Point What You Mean: Visually Grounded Instruction Policy
This addresses the problem of referential ambiguity in embodied control for robotics or AI systems, representing an incremental improvement by enhancing existing VLA models with visual grounding.
The paper tackles the problem of limited object referring ability in Vision-Language-Action models in cluttered or out-of-distribution scenes by introducing Point-VLA, a plug-and-play policy that augments language instructions with visual cues like bounding boxes, resulting in consistently stronger performance than text-only models, especially in challenging scenarios.

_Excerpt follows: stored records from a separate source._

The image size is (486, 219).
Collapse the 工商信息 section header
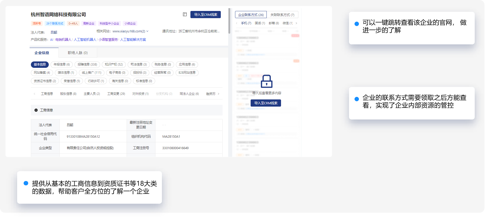36,110
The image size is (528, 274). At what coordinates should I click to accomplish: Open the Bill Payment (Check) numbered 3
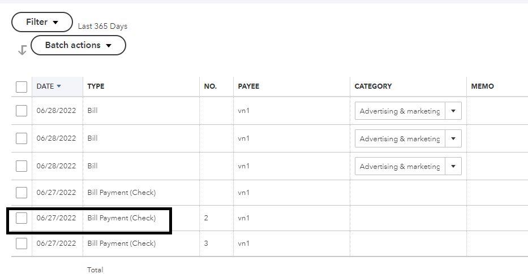[121, 243]
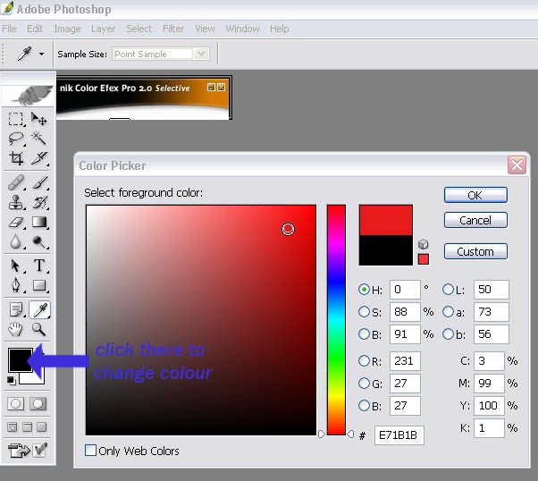538x481 pixels.
Task: Open the Filter menu
Action: click(172, 29)
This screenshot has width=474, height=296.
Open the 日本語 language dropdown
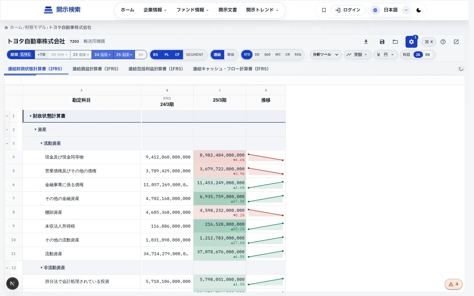click(x=391, y=10)
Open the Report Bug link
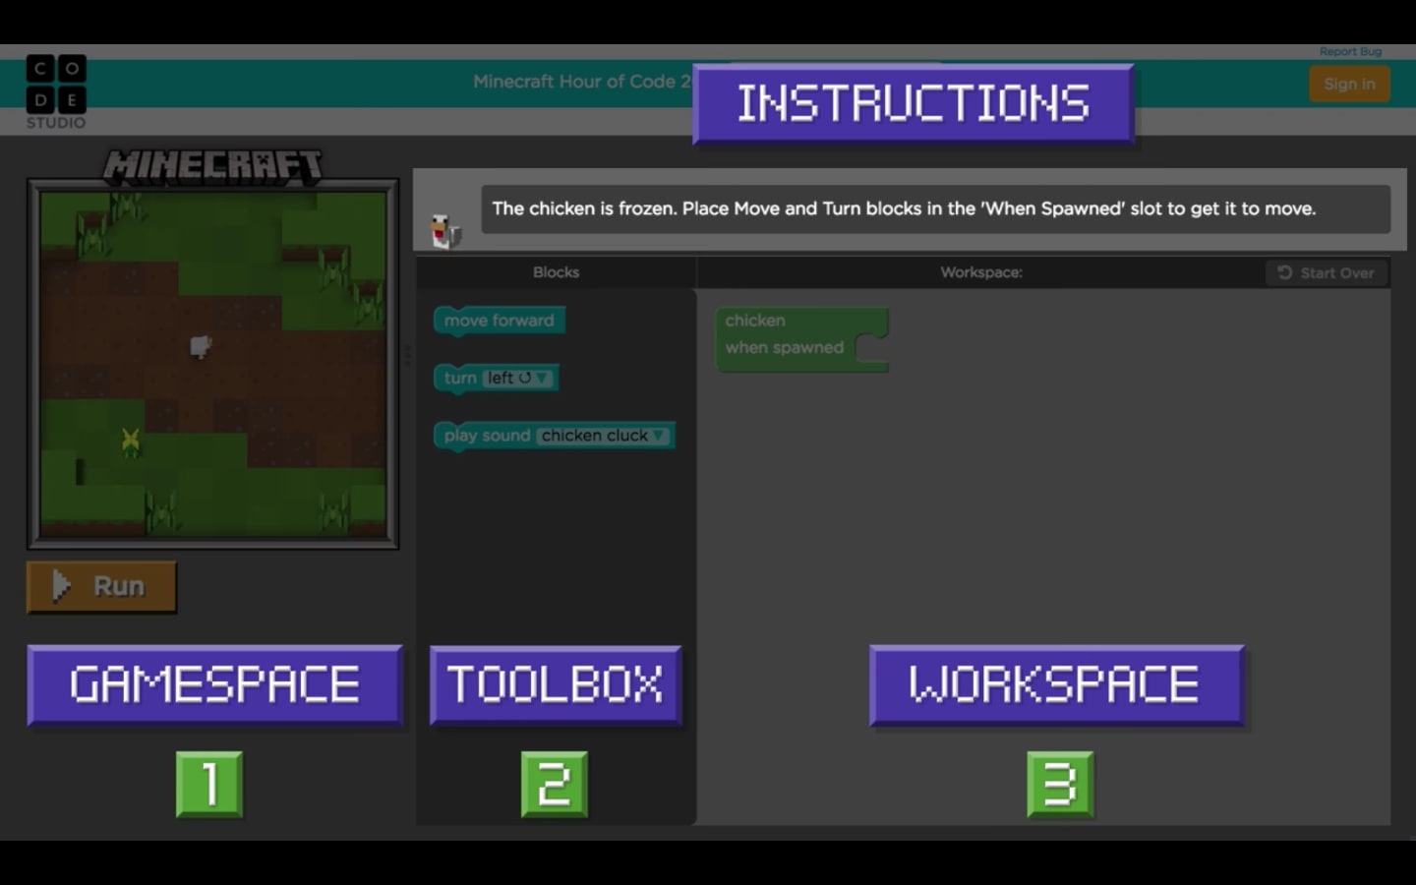The width and height of the screenshot is (1416, 885). (x=1350, y=51)
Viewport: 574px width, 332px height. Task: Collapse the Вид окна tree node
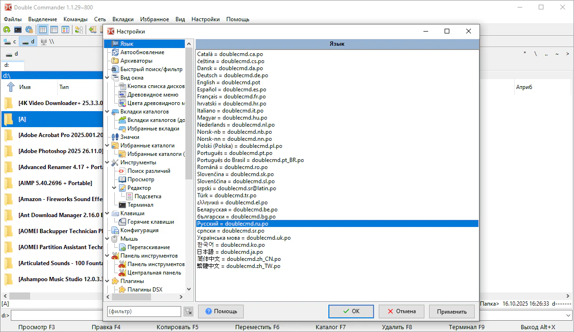coord(107,78)
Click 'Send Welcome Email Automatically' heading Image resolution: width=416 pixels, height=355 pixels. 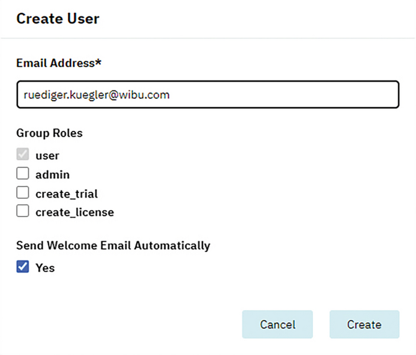(x=113, y=246)
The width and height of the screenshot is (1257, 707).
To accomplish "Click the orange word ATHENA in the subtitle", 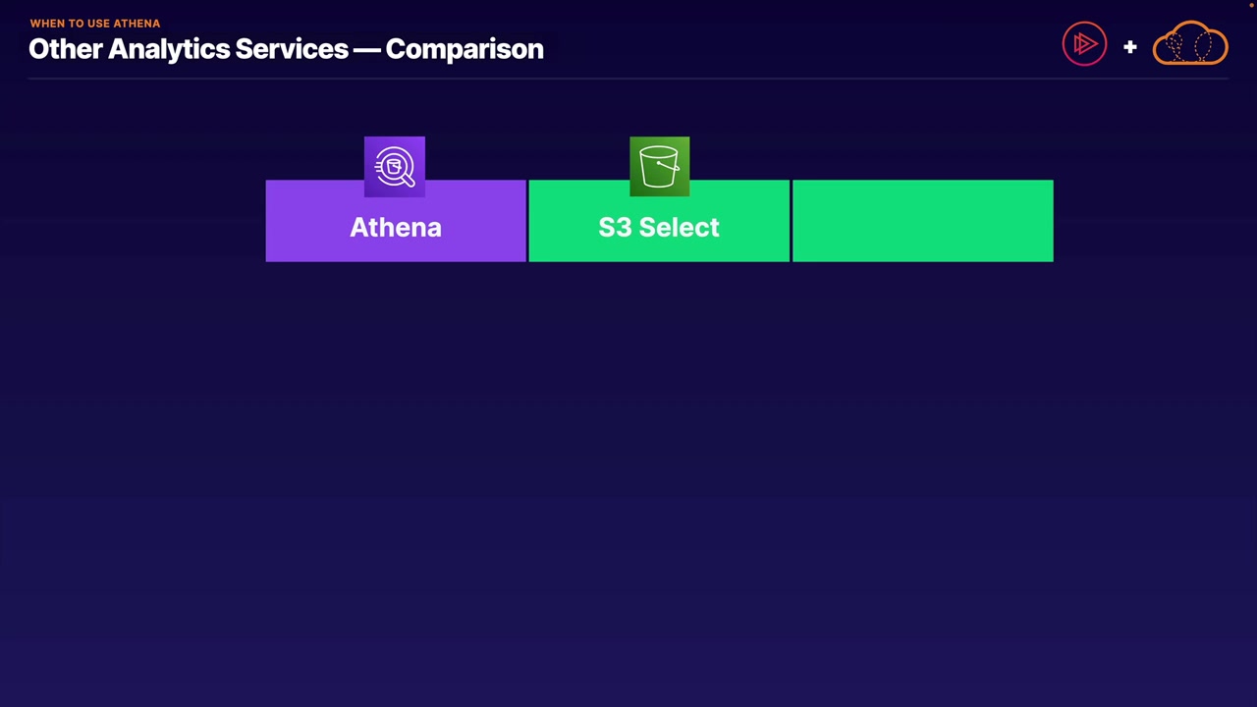I will pyautogui.click(x=137, y=24).
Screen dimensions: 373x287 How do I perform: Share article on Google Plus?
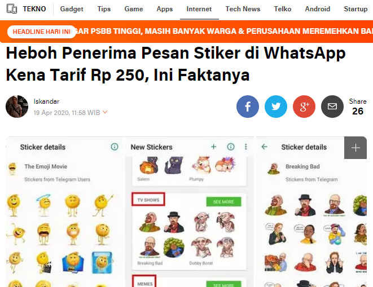coord(304,107)
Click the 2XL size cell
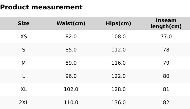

Vision-Language-Action (VLA) models align vision and language with embodied control, but their object referring ability remains limited when relying solely on text prompt, especially in cluttered or out-of-distribution (OOD) scenes. In this study, we introduce the Point-VLA, a plug-and-play policy that augments language instructions with explicit visual cues (e.g., bounding boxes) to resolve referential ambiguity and enable precise object-level grounding. To efficiently scale visually grounded datasets, we further develop an automatic data annotation pipeline requiring minimal human effort. We evaluate Point-VLA on diverse real-world referring tasks and observe consistently stronger performance than text-only instruction VLAs, particularly in cluttered or unseen-object scenarios, with robust generalization. These results demonstrate that Point-VLA effectively resolves object referring ambiguity through pixel-level visual grounding, achieving more generalizable embodied control.